Shelbi is a preservice teacher interested in planning
lessons that will motivate her future students.
Who better to ask to write a post about different lesson plan models?
Here are her observations:  

Bridging English – Ch. 14

from Google
One of the GREAT Joys of being a teacher is LESSON PLANNING!!! This chapter goes into great detail on the Hows, Dos, and Don’t Dos of Lesson planning!!!!

Knowing different theories, specific methods, and general approaches are useless if a teacher does not know how to use all of this knowledge to execute an energetic and confident lesson plan.
An efficient lesson plan is a very essential key in a classroom.  It is an aide for the teacher to insure that their students are obtaining all of the knowledge they are supposed to know in one day. Lesson plans are especially a big help for new teachers.  It helps them enter the classroom with ease and the feeling that they are in control. Teachers normally know what to teach their students, but how to teach it to them is where the gap needs to be bridged. 

This chapter provides many different models to help teachers provide beneficial lesson plans to their students. I will list only 3 models, but the text displays many more.

Lesson Planning Models
·        Creative-Process Model
This model includes Pre planning, Planning, and Post planning. As the teacher, it is very important to brainstorm all of the different ideas about what you want to teach. After making a list of all of the different ideas, you would focus on the most important ideas and start building from there. Expanding on those ideas in a detailed outline form will help you keep track of the importance of the lesson while teaching.
·        Conversation-Based Model
from Google
ENGAGE, ENGAGE, and ENGAGE!!!!!!! This model is to help students get involved in debates and activities to keep their attention on the lesson.
The lesson must be of:
Quality. It must be built around episodes of High Quality.
Quantity. It requires an appropriate breadth of materials to sustain it.
Relatedness. It must have interrelated parts.
Manner. It must gear instruction toward helping students enter into the curricular conversation. (See page 430 for more insight.)
·         Objectives-Based Model
This model is a very structured based method of teaching. After you figure out what you’re teaching, you narrow it down to how much has to be taught to the students. Organize the material in the order it should be taught and point out key objectives that the students’ should really focus on.  After using different methods of activities to complete the lesson, you will always evaluate exactly what it is you expected out of the class.  You will be able to gain a sense of whether your students understood your method of teaching.

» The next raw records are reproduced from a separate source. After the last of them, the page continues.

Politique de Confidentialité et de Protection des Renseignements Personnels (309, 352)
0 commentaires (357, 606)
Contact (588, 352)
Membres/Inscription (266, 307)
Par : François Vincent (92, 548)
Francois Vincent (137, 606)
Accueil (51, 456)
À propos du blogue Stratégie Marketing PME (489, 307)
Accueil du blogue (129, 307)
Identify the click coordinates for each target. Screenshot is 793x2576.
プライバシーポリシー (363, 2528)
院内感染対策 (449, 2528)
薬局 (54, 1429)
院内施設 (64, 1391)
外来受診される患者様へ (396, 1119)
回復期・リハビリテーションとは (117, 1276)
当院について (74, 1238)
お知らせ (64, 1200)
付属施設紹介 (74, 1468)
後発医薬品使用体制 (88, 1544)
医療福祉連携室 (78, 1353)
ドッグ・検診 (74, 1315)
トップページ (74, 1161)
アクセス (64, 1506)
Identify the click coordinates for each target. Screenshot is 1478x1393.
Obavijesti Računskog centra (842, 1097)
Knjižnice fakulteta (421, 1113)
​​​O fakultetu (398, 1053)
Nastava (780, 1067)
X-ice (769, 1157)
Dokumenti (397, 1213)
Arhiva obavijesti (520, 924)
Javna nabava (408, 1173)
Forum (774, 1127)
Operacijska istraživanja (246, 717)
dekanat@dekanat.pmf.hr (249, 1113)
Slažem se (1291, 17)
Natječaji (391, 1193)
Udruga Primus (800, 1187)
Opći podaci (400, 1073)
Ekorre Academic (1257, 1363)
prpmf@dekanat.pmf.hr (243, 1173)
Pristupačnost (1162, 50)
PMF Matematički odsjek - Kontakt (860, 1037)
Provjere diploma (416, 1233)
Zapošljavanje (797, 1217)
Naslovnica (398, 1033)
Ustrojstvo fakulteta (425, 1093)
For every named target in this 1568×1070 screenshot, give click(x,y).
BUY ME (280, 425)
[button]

Some school districts not only require a daily lesson plan, but they may require the submission of a Unit Plan.  Unit planning consists of multiple weeks or months of lesson planning.  Page 436 goes into more detail on the use of unit planning.
The main points that stuck out to me at the end of this chapter:
·        Organize the curriculum and text that must be taught and emphasize how different lessons can be tied together to help create a unit plan.
·        Listen to students and what they think and what they wish to gain from a lesson.
·        Get to know your students to be able to plan different activities to accommodate their lifestyles and interest.
·        Individualization prompts us to plan lessons that “deepen the individual’s desire and ability to communicate.”
·        Interaction “reminds us to consciously apply our understanding of students so that instruction exploits the desire to communicate, rather than attempting to suppress it.”
·        Integration requires planning lessons that tap “the entire range of skills and forms in communicating and receiving messages.”
from Google
As a future teacher the question is not, which model am I going to use to create my lesson plans, but which models can I tie together to create an effective lesson plan. Every lesson plan model that was illustrated in this chapter can be used to teach an effective lesson plan.
Final Thoughts
This chapter is very interesting to me, but I wish it detailed the different types of engaging activities that can be used in the lesson plans. Sometimes I feel that teachers know that engaging students in activities to keep them involved and interested in the lesson is key, but they don’t know how to create different activities to do so.  When I began reading this chapter, I thought this subject would also be discussed in this chapter. Unfortunately, I was wrong!
So, what do YOU think?
The purpose of a lesson plan is to be extremely thorough; a teacher can leave it on their desk and their substitute teacher will know exactly how to execute the lesson to the class with perfection.  As future teachers, which model or models would you use to deliver your lesson plans?  How creative will you make your lesson planning?